Device: rrqm/s wrqm/s r/s w/s rkB/s wkB/s avgrq-sz avgqu-sz await r_await w_await svctm %util
sda 0,00 0,00 0,00 0,00 0,00 0,00 0,00 169,00 0,00 0,00 0,00 0,00 100,00
dm-0 0,00 0,00 0,00 0,00 0,00 0,00 0,00 186,00 0,00 0,00 0,00 0,00 100,00
dm-1 0,00 0,00 0,00 0,00 0,00 0,00 0,00 7,00 0,00 0,00 0,00 0,00 100,00
avg-cpu: %user %nice %system %iowait %steal %idle
11,36 0,00 1,71 86,94 0,00 0,00
Device: rrqm/s wrqm/s r/s w/s rkB/s wkB/s avgrq-sz avgqu-sz await r_await w_await svctm %util
sda 0,00 0,00 0,00 0,00 0,00 0,00 0,00 169,00 0,00 0,00 0,00 0,00 100,00
dm-0 0,00 0,00 0,00 0,00 0,00 0,00 0,00 186,00 0,00 0,00 0,00 0,00 100,00
dm-1 0,00 0,00 0,00 0,00 0,00 0,00 0,00 7,00 0,00 0,00 0,00 0,00 100,00
avg-cpu: %user %nice %system %iowait %steal %idle
11,41 0,00 1,58 87,01 0,00 0,00
Device: rrqm/s wrqm/s r/s w/s rkB/s wkB/s avgrq-sz avgqu-sz await r_await w_await svctm %util
sda 0,00 0,00 0,00 0,00 0,00 0,00 0,00 169,00 0,00 0,00 0,00 0,00 100,00
dm-0 0,00 0,00 0,00 0,00 0,00 0,00 0,00 186,00 0,00 0,00 0,00 0,00 100,00
dm-1 0,00 0,00 0,00 0,00 0,00 0,00 0,00 7,00 0,00 0,00 0,00 0,00 100,00
The last log lines from /var/log/messages before a force system reset were:
kernel: ACPI Error: SMBus/IPMI/GenericSerialBus write requires Buffer of length 66, found length 32 (20130517/exfield-389)
kernel: ACPI Error: Method parse/execution failed [\_SB_.PMI0._PMM] (Node ffff99c2ba2513c0), AE_AML_BUFFER_LIMIT (20130517/psparse-536)
kernel: ACPI Exception: AE_AML_BUFFER_LIMIT, Evaluating _PMM (20130517/power_meter-339)
although, according to this RedHat thread, it should not be an issue https://access.redhat.com/discussions/3871951
LE 1: Occasionally I get similar freezes over small periods of time (less than a minute) and then it recovers.
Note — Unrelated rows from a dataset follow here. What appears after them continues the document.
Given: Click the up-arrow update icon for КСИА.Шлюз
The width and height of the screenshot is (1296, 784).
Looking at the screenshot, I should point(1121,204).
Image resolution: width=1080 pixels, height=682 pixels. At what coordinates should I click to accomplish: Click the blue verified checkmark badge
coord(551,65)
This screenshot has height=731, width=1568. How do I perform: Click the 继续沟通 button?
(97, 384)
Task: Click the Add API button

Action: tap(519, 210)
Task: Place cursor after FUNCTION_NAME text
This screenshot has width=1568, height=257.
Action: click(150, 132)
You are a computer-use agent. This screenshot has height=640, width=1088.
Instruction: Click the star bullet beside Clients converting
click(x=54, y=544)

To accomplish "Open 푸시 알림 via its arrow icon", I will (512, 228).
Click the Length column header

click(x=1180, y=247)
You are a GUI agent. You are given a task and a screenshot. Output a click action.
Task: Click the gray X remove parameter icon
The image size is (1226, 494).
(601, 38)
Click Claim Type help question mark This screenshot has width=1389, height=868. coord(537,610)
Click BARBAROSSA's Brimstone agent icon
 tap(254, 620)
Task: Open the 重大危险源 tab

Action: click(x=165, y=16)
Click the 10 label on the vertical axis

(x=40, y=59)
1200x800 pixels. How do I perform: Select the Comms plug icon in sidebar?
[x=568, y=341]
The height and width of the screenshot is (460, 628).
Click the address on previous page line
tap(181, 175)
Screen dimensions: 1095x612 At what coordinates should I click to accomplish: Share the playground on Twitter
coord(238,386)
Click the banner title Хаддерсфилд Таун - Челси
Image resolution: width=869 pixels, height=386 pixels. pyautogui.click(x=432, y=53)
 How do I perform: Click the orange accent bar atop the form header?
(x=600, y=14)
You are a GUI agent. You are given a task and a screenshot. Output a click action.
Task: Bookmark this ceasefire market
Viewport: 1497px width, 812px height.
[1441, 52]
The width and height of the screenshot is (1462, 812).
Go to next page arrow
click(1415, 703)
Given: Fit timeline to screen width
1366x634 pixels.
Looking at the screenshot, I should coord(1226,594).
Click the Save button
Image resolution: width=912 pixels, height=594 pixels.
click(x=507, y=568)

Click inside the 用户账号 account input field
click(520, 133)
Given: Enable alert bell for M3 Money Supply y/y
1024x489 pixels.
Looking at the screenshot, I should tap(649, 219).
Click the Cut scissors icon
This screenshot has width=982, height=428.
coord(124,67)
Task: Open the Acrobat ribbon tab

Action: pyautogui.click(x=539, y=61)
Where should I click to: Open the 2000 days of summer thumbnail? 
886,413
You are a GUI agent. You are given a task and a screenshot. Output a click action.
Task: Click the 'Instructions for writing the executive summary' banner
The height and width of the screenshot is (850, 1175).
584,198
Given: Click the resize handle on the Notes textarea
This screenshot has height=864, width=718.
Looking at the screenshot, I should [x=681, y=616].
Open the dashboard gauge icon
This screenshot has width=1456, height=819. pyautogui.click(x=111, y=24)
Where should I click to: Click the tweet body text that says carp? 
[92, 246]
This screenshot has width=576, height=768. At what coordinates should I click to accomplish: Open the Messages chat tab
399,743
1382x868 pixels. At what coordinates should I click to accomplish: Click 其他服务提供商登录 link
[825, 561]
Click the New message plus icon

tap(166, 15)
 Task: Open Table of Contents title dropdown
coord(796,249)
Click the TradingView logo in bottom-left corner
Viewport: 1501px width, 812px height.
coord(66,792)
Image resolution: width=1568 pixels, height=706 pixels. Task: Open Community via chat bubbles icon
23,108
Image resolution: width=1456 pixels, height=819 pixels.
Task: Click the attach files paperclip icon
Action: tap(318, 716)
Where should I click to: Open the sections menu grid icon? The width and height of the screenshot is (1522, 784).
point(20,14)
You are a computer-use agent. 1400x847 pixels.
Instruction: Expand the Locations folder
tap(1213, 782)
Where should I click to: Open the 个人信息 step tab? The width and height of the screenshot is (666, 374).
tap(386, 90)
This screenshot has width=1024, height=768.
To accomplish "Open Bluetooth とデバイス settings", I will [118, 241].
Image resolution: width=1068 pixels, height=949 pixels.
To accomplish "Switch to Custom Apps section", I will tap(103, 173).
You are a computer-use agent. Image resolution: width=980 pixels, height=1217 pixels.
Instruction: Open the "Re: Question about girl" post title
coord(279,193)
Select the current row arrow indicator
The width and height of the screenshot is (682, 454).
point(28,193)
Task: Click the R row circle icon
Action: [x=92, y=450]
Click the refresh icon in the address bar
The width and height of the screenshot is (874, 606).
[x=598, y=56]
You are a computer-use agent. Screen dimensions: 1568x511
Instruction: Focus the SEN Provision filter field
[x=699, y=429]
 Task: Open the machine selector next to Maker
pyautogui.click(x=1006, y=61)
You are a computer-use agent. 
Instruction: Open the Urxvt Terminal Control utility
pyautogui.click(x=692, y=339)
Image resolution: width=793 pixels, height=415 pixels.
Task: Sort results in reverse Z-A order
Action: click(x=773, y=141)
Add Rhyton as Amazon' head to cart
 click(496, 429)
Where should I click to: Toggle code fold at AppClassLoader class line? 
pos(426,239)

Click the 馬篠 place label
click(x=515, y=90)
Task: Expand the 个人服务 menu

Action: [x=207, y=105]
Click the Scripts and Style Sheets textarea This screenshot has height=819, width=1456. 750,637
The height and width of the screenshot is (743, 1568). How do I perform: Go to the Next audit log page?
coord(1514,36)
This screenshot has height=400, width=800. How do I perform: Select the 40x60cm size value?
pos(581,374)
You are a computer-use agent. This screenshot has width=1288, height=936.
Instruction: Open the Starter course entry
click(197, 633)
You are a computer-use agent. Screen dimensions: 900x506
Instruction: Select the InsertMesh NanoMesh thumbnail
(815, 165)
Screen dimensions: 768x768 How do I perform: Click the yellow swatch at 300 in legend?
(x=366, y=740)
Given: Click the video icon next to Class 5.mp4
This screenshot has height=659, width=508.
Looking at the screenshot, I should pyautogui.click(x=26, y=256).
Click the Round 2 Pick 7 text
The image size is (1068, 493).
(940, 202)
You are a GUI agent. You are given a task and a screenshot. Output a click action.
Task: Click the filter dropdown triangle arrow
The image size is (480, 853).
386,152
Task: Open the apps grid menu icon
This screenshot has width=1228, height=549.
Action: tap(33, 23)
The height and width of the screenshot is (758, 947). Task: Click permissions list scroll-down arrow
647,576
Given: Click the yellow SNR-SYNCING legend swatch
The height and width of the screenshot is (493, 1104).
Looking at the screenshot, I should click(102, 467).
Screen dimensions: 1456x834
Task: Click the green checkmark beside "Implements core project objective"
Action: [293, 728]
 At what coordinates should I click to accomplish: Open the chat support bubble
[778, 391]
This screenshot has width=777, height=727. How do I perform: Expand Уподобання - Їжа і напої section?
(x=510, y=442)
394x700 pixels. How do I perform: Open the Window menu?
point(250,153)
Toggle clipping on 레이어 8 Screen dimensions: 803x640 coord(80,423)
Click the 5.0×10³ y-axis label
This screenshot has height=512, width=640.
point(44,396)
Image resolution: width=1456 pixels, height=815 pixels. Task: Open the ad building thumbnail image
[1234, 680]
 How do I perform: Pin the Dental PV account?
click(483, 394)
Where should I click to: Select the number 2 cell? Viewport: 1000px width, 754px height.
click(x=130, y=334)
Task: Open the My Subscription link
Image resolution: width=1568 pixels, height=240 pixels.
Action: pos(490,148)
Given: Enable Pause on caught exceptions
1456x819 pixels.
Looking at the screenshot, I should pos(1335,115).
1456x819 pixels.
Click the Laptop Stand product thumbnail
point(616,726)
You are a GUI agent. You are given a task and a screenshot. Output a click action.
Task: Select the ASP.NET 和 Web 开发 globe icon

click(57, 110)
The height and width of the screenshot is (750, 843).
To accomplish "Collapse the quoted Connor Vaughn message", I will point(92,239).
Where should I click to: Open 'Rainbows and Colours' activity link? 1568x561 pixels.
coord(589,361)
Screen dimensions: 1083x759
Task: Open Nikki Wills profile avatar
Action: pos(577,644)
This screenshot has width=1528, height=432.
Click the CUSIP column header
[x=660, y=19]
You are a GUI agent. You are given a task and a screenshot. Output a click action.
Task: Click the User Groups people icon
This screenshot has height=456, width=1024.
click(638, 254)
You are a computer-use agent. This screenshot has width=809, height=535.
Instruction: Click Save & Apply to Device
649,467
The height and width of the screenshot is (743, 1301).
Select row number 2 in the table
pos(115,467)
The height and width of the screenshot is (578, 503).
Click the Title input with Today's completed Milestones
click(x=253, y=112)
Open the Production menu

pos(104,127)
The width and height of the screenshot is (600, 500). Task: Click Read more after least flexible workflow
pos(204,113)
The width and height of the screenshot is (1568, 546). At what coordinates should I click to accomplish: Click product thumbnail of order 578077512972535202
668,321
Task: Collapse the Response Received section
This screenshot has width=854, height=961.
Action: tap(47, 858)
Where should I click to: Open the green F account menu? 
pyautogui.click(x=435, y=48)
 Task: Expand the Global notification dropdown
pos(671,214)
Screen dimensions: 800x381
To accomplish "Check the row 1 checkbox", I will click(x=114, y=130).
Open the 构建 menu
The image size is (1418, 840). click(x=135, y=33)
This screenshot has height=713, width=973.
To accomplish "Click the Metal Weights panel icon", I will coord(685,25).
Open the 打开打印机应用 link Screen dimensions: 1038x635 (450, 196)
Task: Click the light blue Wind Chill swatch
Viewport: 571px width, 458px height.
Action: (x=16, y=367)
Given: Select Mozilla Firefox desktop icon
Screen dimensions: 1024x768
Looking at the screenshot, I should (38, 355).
In the dmesg output I have:
[Lu aug 17 21:04:07 2020] hpsa 0000:06:00.0: scsi 0:1:0:0: resetting logical Direct-Access HP LOGICAL VOLUME RAID-1(+0) SSDSmartPathCap+ En+ Exp=1
[Lu aug 17 21:04:15 2020] hpsa 0000:06:00.0: device is ready.
[Lu aug 17 21:04:15 2020] hpsa 0000:06:00.0: scsi 0:1:0:0: reset logical completed successfully Direct-Access HP LOGICAL VOLUME RAID-1(+0) SSDSmartPathCap+ En+ Exp=1
LE 2: Managed to save a dmesg output when the disk doesn't recover anymore and a reset is required.
[Lu aug 24 13:00:18 2020] hpsa 0000:06:00.0: scsi 0:1:0:0: resetting logical Direct-Access HP LOGICAL VOLUME RAID-1(+0) SSDSmartPathCap+ En+ Exp=1
[Lu aug 24 13:03:20 2020] INFO: task scsi_eh_0:332 blocked for more than 120 seconds.
[Lu aug 24 13:03:20 2020] "echo 0 > /proc/sys/kernel/hung_task_timeout_secs" disables this message.
[Lu aug 24 13:03:20 2020] scsi_eh_0 D ffff8c603fc9acc0 0 332 2 0x00000000
[Lu aug 24 13:03:20 2020] Call Trace:
So hpsa enters this resetting logical disk-access procedure that never completes.
Last time I seen such symptom for disk IO stoping/pausing it was a bad disk issue. The disk controller on it were probably starting to malfunction, but the platten were ok.
I would check to be sure you have good backup, and as it's a system in raid check if the scsi controller is up to date as it didnt flagged the disk as bad yet.